Still, Latham does make a lot of sense on some issues affecting the political classes today. His chapter on climate change will infuriate both sides but provides a good analysis of why the issue has degenerated in recent years. He argues persuasively that a battle between climate alarmists wrongly connecting climate change to weather events and denialists who are scared “environmentalism” is a code-word for “socialism” has queered the pitch and confused the public.
He is more than willing to pile it on the Left. He calls the open-door immigration policy of Kevin Rudd’s first term “the nation’s greatest peacetime humanitarian disaster” and he criticises the constant discussion of gender politics by what he calls a “feminist tribe settling scores with their male counterparts”. Like his criticism of most things, this lacks any sense of nuance, of any empathy for other people’s views.
On the other hand, a lot of it may ring true to readers who see a left wing movement of quasi-loons obsessed with marginal issues.

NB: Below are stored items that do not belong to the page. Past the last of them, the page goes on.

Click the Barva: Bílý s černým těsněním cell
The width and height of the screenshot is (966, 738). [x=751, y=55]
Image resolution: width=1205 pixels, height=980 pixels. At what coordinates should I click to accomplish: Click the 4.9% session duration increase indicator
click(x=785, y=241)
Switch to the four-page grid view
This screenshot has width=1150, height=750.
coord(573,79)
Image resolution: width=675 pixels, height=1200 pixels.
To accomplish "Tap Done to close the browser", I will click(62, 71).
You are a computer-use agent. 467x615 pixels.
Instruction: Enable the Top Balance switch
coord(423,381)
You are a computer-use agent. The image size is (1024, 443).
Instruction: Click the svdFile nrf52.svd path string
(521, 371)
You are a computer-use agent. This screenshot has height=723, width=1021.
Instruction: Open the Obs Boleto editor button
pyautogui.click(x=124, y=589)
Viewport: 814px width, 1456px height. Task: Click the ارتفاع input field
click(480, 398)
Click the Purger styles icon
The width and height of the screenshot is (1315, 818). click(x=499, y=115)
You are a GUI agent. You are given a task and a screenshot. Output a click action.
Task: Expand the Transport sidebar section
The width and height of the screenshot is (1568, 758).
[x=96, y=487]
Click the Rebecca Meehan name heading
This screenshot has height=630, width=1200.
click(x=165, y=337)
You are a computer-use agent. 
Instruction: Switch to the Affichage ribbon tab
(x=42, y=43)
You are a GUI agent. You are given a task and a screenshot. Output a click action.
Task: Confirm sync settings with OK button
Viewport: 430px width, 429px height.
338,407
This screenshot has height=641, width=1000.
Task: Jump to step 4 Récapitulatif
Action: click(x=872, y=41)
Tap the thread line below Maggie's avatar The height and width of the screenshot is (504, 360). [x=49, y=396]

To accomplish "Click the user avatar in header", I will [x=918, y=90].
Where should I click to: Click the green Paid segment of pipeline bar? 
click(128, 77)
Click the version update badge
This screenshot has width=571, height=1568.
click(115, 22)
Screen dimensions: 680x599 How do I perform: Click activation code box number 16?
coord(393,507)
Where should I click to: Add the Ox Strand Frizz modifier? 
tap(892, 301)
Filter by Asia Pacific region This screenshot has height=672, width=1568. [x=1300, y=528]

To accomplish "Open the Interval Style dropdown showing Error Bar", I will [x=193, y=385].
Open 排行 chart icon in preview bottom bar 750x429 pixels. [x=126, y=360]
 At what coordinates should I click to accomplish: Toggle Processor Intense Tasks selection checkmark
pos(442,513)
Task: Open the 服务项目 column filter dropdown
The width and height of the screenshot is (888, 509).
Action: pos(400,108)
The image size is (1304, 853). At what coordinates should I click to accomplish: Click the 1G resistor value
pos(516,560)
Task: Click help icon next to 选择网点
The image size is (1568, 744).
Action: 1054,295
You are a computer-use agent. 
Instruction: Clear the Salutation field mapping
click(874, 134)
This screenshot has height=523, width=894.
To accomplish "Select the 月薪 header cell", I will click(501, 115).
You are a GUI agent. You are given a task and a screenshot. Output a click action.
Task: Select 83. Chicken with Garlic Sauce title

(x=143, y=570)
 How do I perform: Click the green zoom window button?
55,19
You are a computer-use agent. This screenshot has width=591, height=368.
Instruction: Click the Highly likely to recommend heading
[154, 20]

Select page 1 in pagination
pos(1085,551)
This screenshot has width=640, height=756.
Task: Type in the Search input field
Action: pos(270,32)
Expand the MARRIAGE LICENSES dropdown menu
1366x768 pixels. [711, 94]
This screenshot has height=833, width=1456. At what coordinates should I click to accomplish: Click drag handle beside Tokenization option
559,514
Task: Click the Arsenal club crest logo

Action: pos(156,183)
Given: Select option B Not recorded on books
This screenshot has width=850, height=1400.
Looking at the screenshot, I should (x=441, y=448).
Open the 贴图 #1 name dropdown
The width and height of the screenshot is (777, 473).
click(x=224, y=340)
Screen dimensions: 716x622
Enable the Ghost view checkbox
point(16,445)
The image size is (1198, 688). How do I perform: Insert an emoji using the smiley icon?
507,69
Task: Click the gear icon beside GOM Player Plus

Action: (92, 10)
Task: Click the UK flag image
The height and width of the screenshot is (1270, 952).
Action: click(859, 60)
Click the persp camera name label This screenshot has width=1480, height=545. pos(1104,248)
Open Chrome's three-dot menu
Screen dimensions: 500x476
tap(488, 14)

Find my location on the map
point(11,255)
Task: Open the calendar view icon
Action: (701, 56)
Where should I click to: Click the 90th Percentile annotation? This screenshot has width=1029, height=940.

As for the Liberals, well, they won’t be signing up Latham just yet. He is correct in questioning the government’s economic narrative. How can we be “open for business” but turn back Graincorp? How can we be cutting welfare but spending billions on paid parental leave? It’s all very cogent but again there’s that fatal snarkiness, that bully-boy mentality getting in the way of a human perspective.
It’s too easy to come to a book by a politician full of preconceptions. It’s a shame that these men and women — with their intriguing tales to tell and their big ideas for the nation — are so often lost on to the wayside of our literary culture. But when you open this book, even if you try to blot out his name on the cover, everything you know and fear about Mark Latham is there on show.
He can write better than most of his peers and he’s not afraid to put out bold policy ideas even when they are half-formed. He has a marvellous political mind. It’s just sad that the mean streak has never quite washed off.
Richard Ferguson is a freelance writer.